▸ DATASET ENTRIES

Start

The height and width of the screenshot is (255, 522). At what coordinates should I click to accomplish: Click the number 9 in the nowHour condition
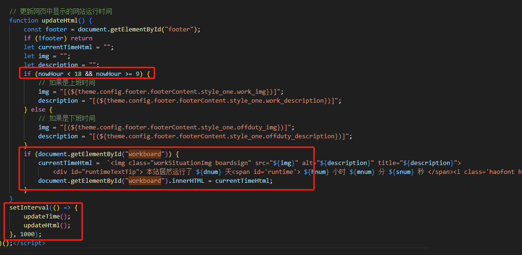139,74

End
Start

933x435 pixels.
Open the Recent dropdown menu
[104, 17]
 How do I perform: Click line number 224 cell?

End
Start

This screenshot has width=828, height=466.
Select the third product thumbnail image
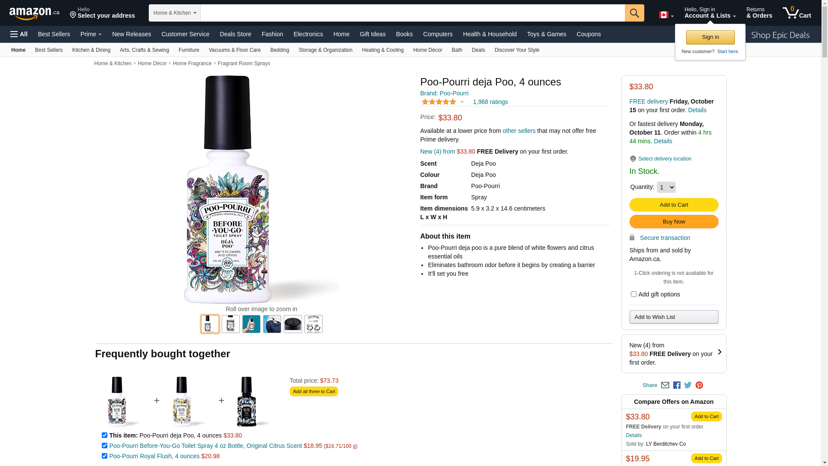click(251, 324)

End

▸ WHAT IS NEEDED
Select every line above that contains the word "height" and copy each one.

▸ RESULT FOR THIS EXERCISE
The height and width of the screenshot is (255, 522). At what coordinates should I click to accomplish: Click the number 9 in the nowHour condition
This screenshot has width=828, height=466.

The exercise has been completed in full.